How Brown, union agreed on new tax hike proposal
Reporting from Sacramento — On the morning of March 10, Assembly Speaker John Pérez sat down to breakfast at Figaro Bistro in Los Feliz with Joshua Pechthalt, the president of the California Federation of Teachers. The speaker was engaged in a final round of shuttle diplomacy, trying to broker a compromise between the union and Gov. Jerry Brown that could avoid dueling tax measures on the November ballot.
Brown was pushing a mix of increases in sales and upper-income taxes, but support was so tenuous that backers feared that the competing measure to raise taxes on incomes of $1 million or more, favored by the teachers federation, was enough to split the pro-tax vote and doom both initiatives to failure.
Time for a deal was running out. Even if an accord could be reached between the governor and backers of the union’s measure, they might not have time to draft a new initiative and gather more than 1 million signatures before a deadline about six weeks away to qualify for the November ballot.
Pérez, who along with Senate leader Darrell Steinberg (D-Sacramento) had tried for months to find common ground between the two sides, wanted to try one last time.
Brown had resisted any talk of concessions, demanding that his rivals on the left drop their proposal. But faced with falling poll numbers, Brown’s negotiators laid out the governor’s terms of a compromise — terms that administration officials say they expected to be rejected.
Under the terms, the union and its allies would abandon their signature-gathering efforts, but the governor would continue to circulate petitions to qualify his original measure for the ballot, just in case the new measure missed the qualification deadline. Also, to speed the necessary review by state officials, the new measure would be a slightly modified version of the governor’s original proposal.
On the other side, the teachers federation sought to shift more of the tax burden onto upper-income earners. If Brown agreed to tweak the formulas in his tax plan, the union might be willing to strike a deal.
In his first interview since the accord was announced, Brown said he believed that his measure would probably fail if the rival proposal went forward. He also knew that any changes to his proposal would have to be modest enough to prevent business interests from running a campaign against it.
There are two things to keep in mind, Brown said. “What’s good tax policy and what you can get enacted.”
Pechthalt said he was hoping all along to find common ground with Brown. “We had been trying to engage with the governor and his administration going back to November,” he said. “They respectfully declined at every turn.”

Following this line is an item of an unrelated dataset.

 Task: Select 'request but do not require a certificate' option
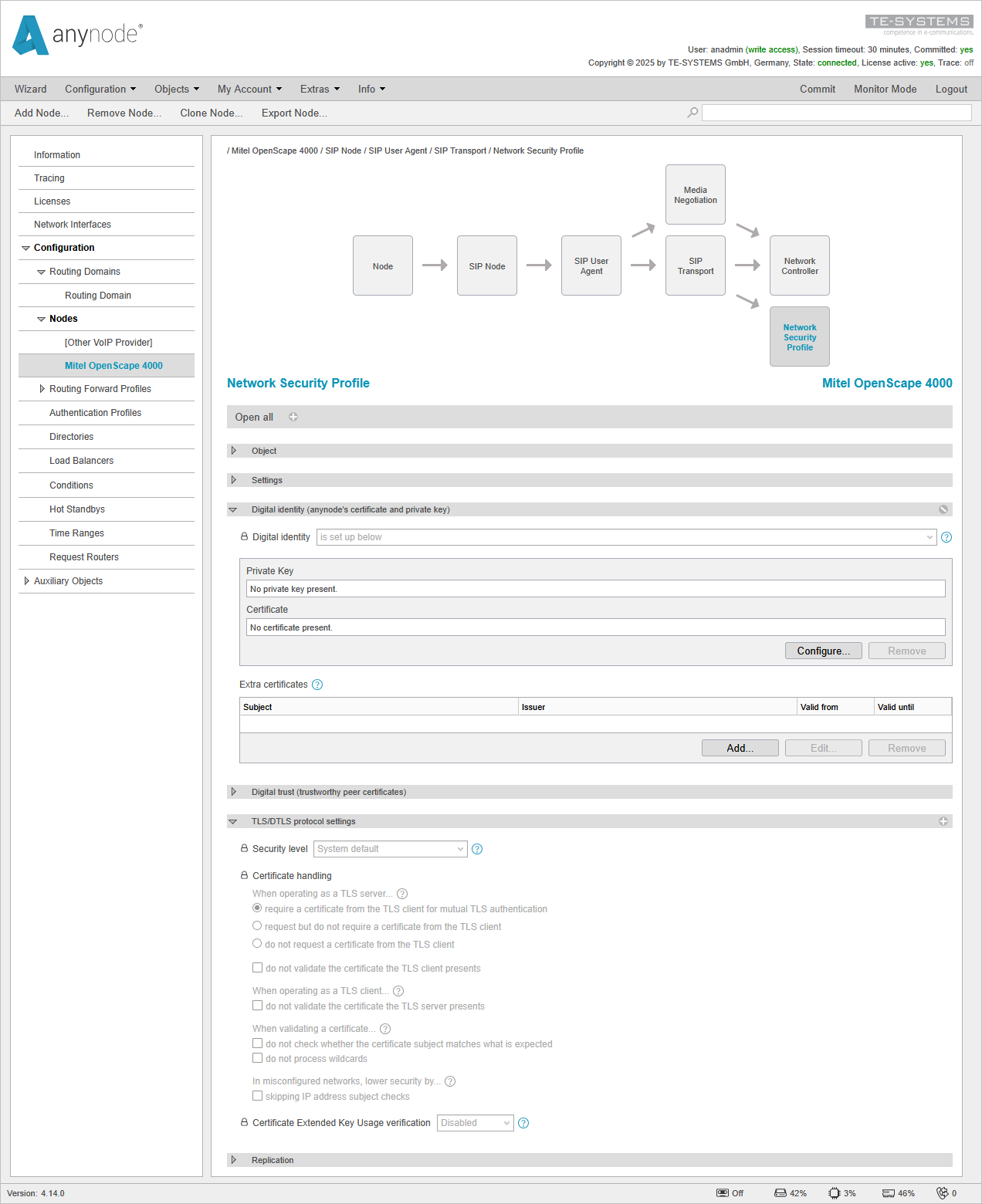click(257, 925)
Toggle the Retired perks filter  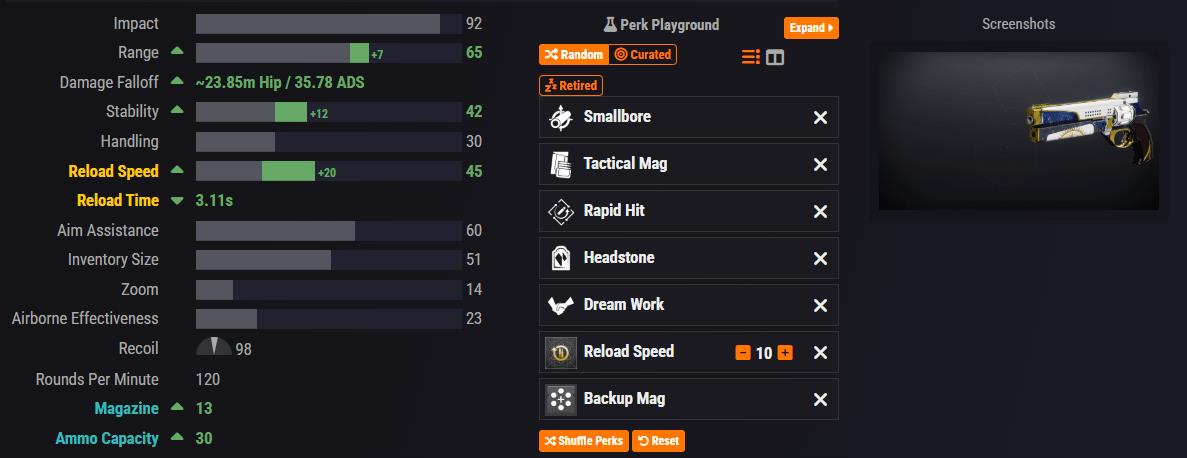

In the week before March 10, Brown and his surrogates had started a new line of attack against the federation’s measure: Because it dedicated all new revenue it raised to schools and local governments, it did nothing to stave off deeper cuts to health and welfare programs.
“We were sensitive to that,” Pechthalt said. “But we also felt strongly about our approach.”
On March 11, Pechthalt spoke to Steinberg about what a possible compromise might look like. Steinberg’s staff devised a framework that lowered the sales tax Brown proposed from a half-cent to a quarter-cent per dollar and increased the tax hike on upper incomes.
“Once we felt like the regressive elements of the governor’s plan were diminished, we felt comfortable,” Pechthalt said.
That evening, Steinberg called the governor to share his discussions with the teachers union chief.
The main concern at that point was timing, Brown’s aides say. The task of gathering so many signatures so quickly was daunting, and the governor was unsure if it could be done. Brown sought the counsel of union leaders who had run dozens of initiative campaigns. They gave assurances but recommended keeping his backup plan.
On Tuesday, Brown joined Pérez, Steinberg and leaders of the state’s largest unions in the Senator Hotel, across the street from the Capitol, to outline a possible deal.
Tuesday night, the two sides reached a tentative agreement. The modified tax plan would raise an additional $2 billion for the state budget next year, and Steinberg and Pérez both agreed they would push for some of that additional money to try to roll back recent cuts to the state’s universities.
Brown said that while the new proposal increased the chances of a successful campaign this fall, it still could unravel at the polls.
The mixture of taxes has been tweaked slightly, but the heart of the measure remains a combination of sales and upper-income tax increases.
If voters reject the measure, Brown said, he will find another revenue plan. “I would have to do another initiative and put another tax on,” he said.